• [ASSIGNED TASK]
What you print must match the data line for line.

==*==

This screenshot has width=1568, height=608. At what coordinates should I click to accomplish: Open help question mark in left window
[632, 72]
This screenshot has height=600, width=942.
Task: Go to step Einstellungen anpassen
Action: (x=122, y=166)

==*==

• [THE COMPLETED TASK]
This screenshot has width=1568, height=608. At what coordinates should I click to accomplish: Open help question mark in left window
[632, 72]
This screenshot has height=600, width=942.
Task: Go to step Einstellungen anpassen
Action: (x=122, y=166)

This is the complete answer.